The Uncertainty object is an uncertain data having a definite value when measured. It is inspired by quantum machanics and borrows a concept that an observation collapses a wave function and reduces to a state of particles of Copenhagen interpretation.

Getting Started

npm i -S uncertainty
const { Uncertainty } = require('uncertainty');

const isBottleBroken = new Uncertainty()
const cat = isBottleBroken.then(bool => bool ? 'dead' : 'alive')

console.log(isBottleBroken.peek()) // Uncertain
console.log(cat.peek()) // Uncertain
console.log(cat)  // dead or alive
console.log(isBottleBroken.peek()) // Measured
console.log(cat.peek()) // Measured

API

new Uncertainty(arg?: any[])

An Uncertainty constructor creates new Uncertainty object. It receives a range of probable values as an array.

const a = new Uncertainty()
console.log(a)  // true or false

const b = new Uncertainty([1, 2, 3])
console.log(b)  // 1, 2 or 3

.then(cb: Function)

.then() receives a callback function which is run when the value is measured. The function will always be run before a measuring code.

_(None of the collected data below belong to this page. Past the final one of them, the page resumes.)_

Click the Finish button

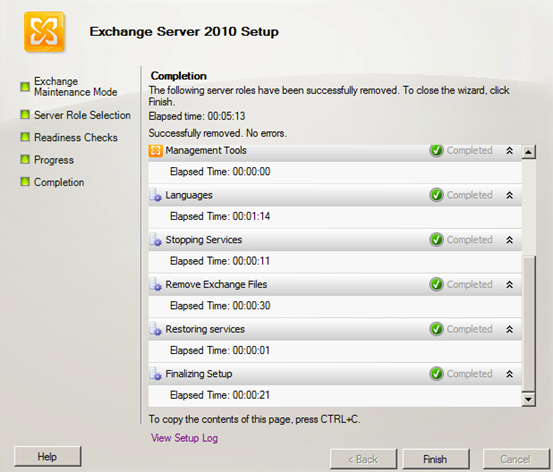[x=436, y=459]
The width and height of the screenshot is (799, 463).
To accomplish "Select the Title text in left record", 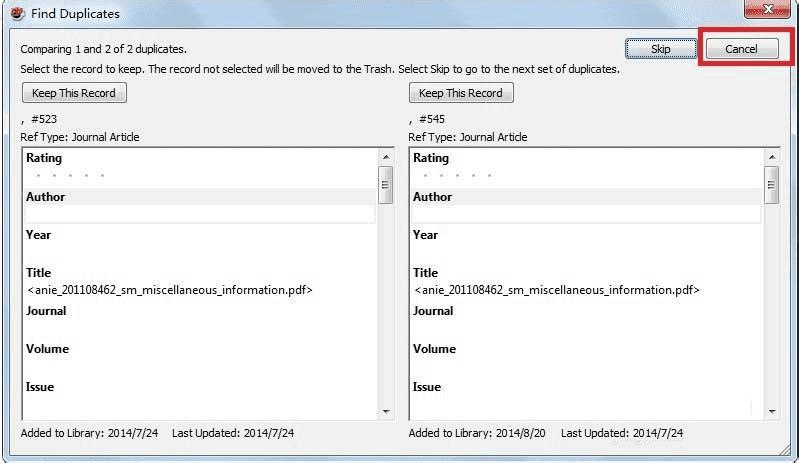I will (x=170, y=290).
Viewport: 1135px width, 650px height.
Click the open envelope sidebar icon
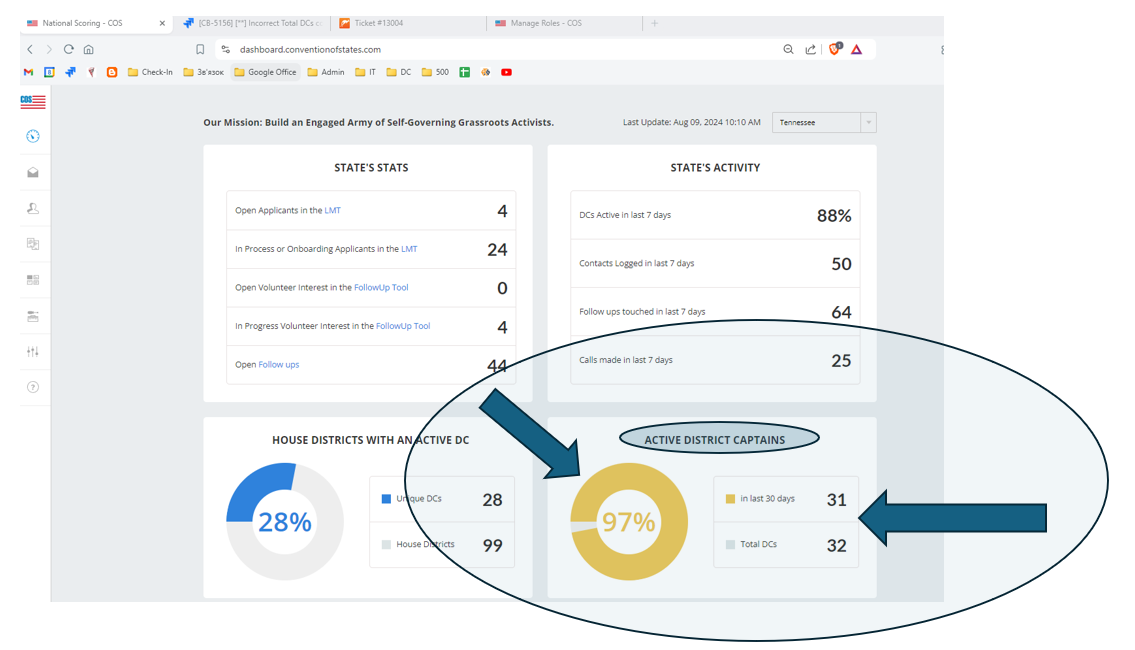(x=33, y=172)
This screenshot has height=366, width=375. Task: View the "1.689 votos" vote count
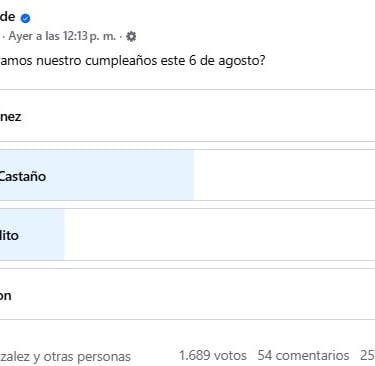tap(213, 355)
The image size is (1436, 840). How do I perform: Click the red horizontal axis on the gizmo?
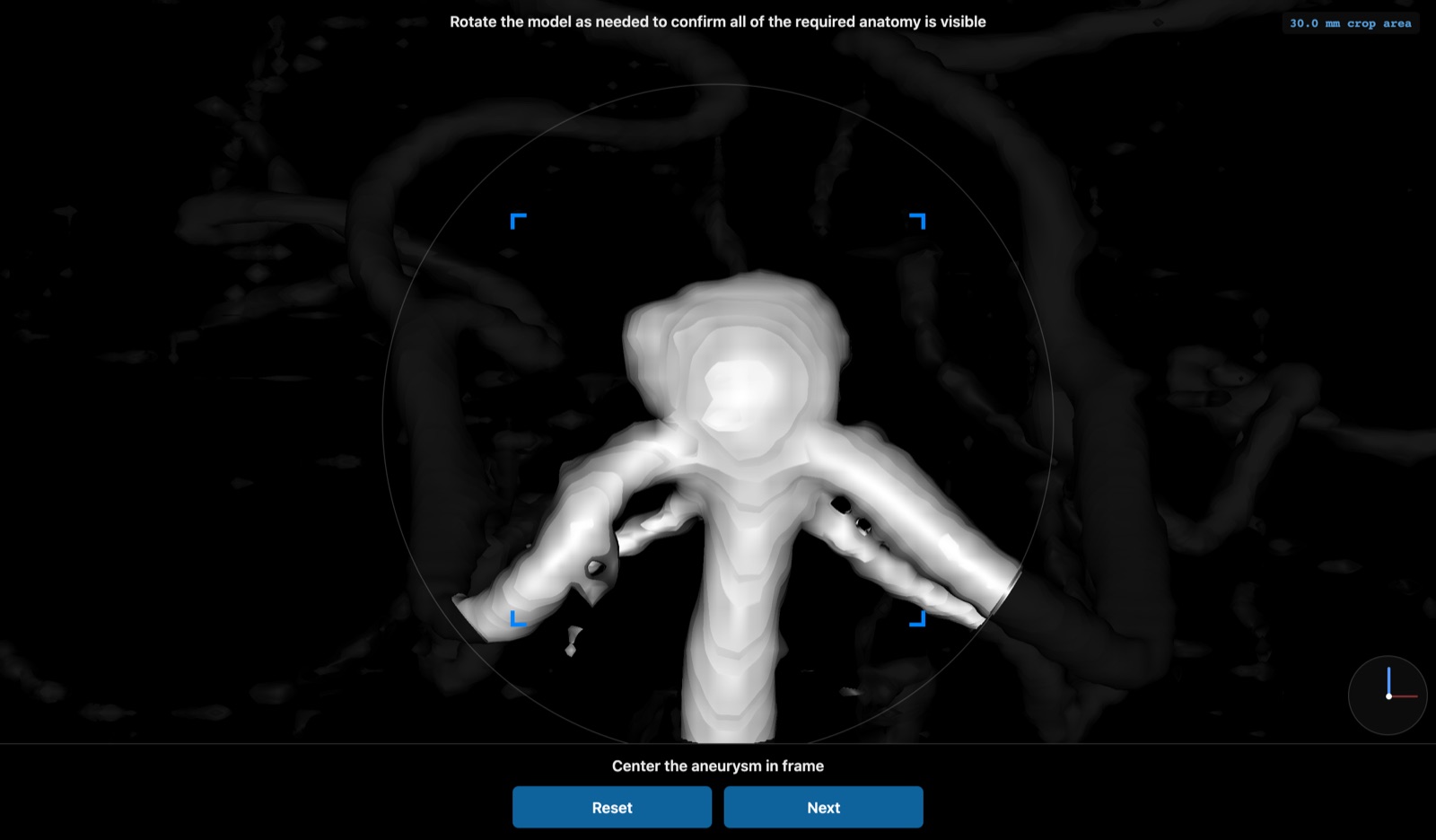1405,696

const a = new Uncertainty([1, 2])
a.then(() => {
  console.log('Hello, world!')
})
console.log(a + 1)

// Hello, world!
// 2

.then() also creates a new Uncertainty object entangled with the object. The callback function receives the entangled object as an input, and returns new Uncertainty object value. When one of the entangled objects are measured, the other are also measured.

const a = new Uncertainty()
const b = a.then(a => !a)
const c = b.then(b => Number(b))
console.log(a.peek()) // Uncertain
console.log(b.peek()) // Uncertain
console.log(c.peek()) // Uncertain
console.log(b)  // false or true
console.log(a.peek()) // Measured
console.log(b.peek()) // Measured
console.log(c.peek()) // Measured

.peek()

.peek() peeks the data state whether it is uncertain or measured. It does not measure the value.

const a = new Uncertainty()
console.log(a.peek()) // Uncertain
console.log(a)  //  true or false
console.log(a.peek()) // Measured

Measurement

Measurement means access to a data value. If it does not have to access a value, it is considered unmeasured. For example, in a conditional statement, an Uncertainty object has same characteristics as a JavaScript object.

const a = new Uncertainty()

a           // Not measured.
!a          // Not measured. An object in JavsScript is always trusty.
a + 1       // Measured.
a == true   // Measured. It is calcuated after type casting.
a === true  // Not measured. It does not have to measure a value because of different types.